## Task material
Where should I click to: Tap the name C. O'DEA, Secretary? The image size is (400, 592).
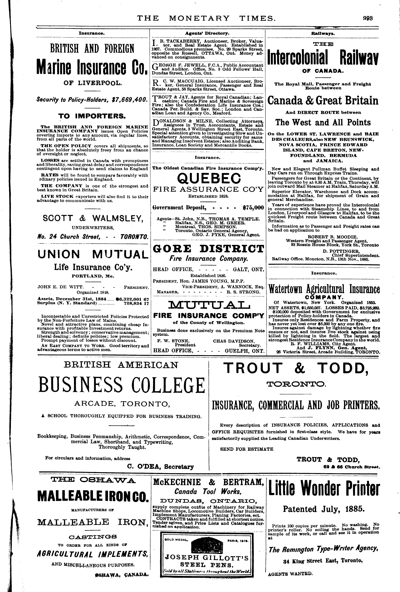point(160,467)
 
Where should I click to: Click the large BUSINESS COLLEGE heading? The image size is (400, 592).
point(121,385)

...

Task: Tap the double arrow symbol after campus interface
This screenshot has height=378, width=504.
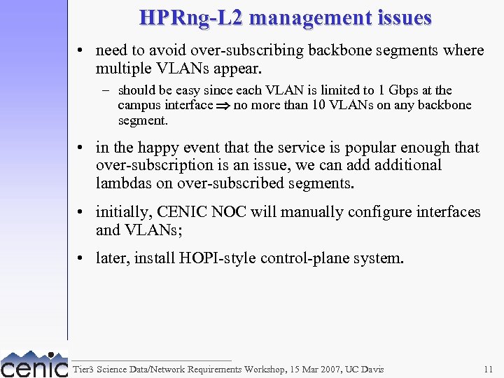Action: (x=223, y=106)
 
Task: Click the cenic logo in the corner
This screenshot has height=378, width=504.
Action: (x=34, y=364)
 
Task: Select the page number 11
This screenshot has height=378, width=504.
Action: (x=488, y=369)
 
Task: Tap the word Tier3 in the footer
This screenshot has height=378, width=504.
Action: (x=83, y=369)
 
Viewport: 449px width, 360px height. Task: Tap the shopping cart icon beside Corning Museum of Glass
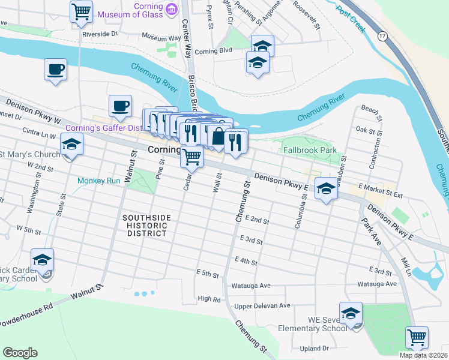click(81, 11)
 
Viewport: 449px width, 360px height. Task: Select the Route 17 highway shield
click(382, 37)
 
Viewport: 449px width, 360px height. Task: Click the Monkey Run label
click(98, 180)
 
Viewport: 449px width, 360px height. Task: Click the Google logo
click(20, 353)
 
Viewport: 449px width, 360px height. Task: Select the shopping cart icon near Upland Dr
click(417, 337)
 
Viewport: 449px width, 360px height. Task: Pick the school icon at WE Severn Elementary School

==

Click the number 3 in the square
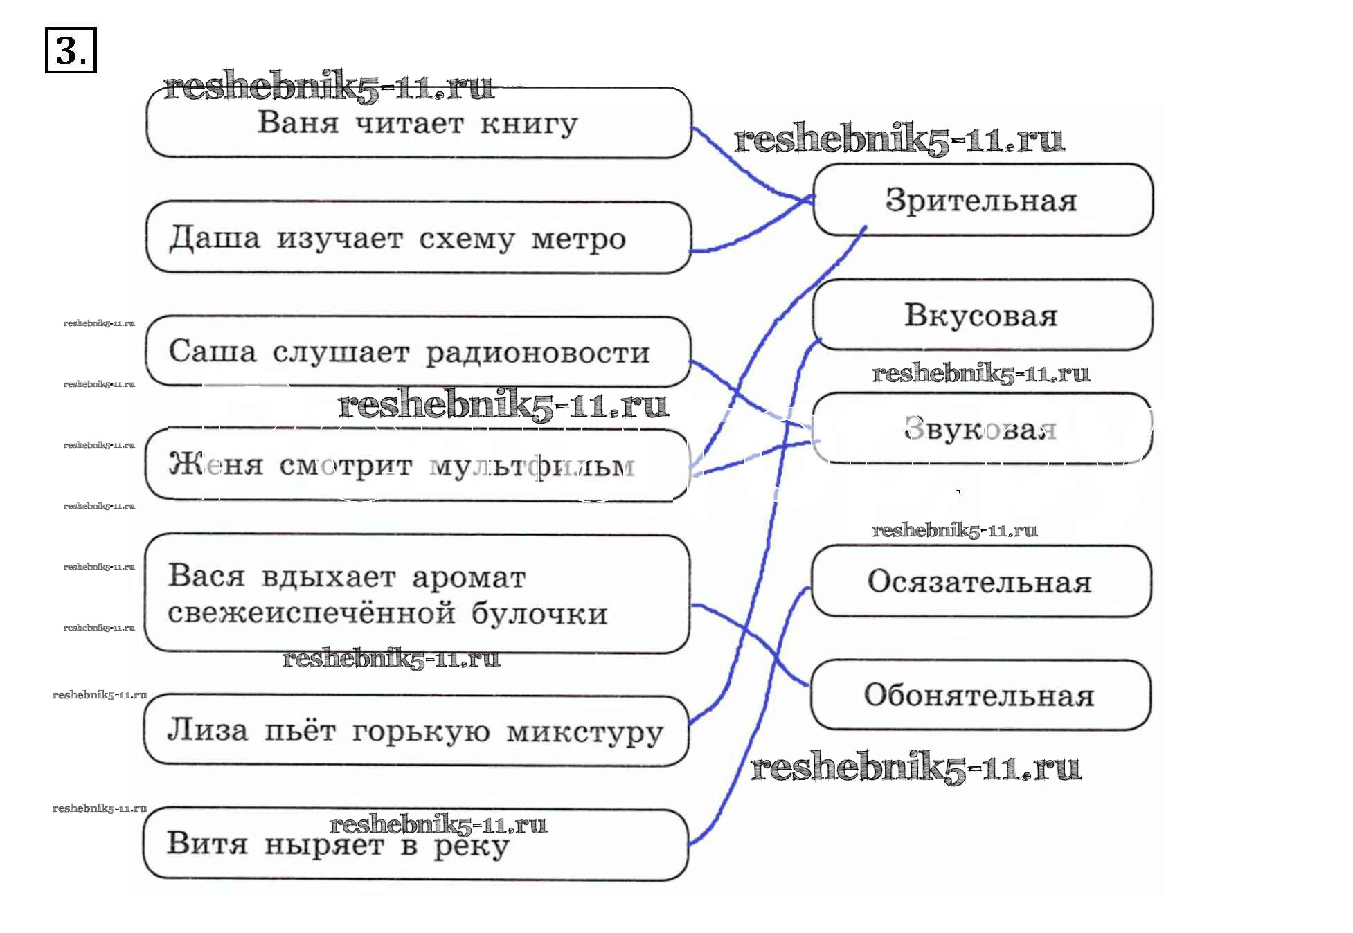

## Job
Output as a JSON list of strings the lines of the listing between the line containing "Task: Click the cenic logo in the corner" and the line containing "click(20, 353)", inclusive, with one string per line. Leave out blank lines and any pictures.

## Completed exercise
[
  "Task: Click the cenic logo in the corner",
  "This screenshot has height=378, width=504.",
  "Action: (x=34, y=364)",
  "Task: Select the page number 11",
  "This screenshot has height=378, width=504.",
  "Action: (x=488, y=369)",
  "Task: Tap the word Tier3 in the footer",
  "This screenshot has height=378, width=504.",
  "Action: (x=83, y=369)",
  "Viewport: 449px width, 360px height. Task: Tap the shopping cart icon beside Corning Museum of Glass",
  "click(81, 11)",
  "Viewport: 449px width, 360px height. Task: Select the Route 17 highway shield",
  "click(382, 37)",
  "Viewport: 449px width, 360px height. Task: Click the Monkey Run label",
  "click(98, 180)",
  "Viewport: 449px width, 360px height. Task: Click the Google logo",
  "click(20, 353)"
]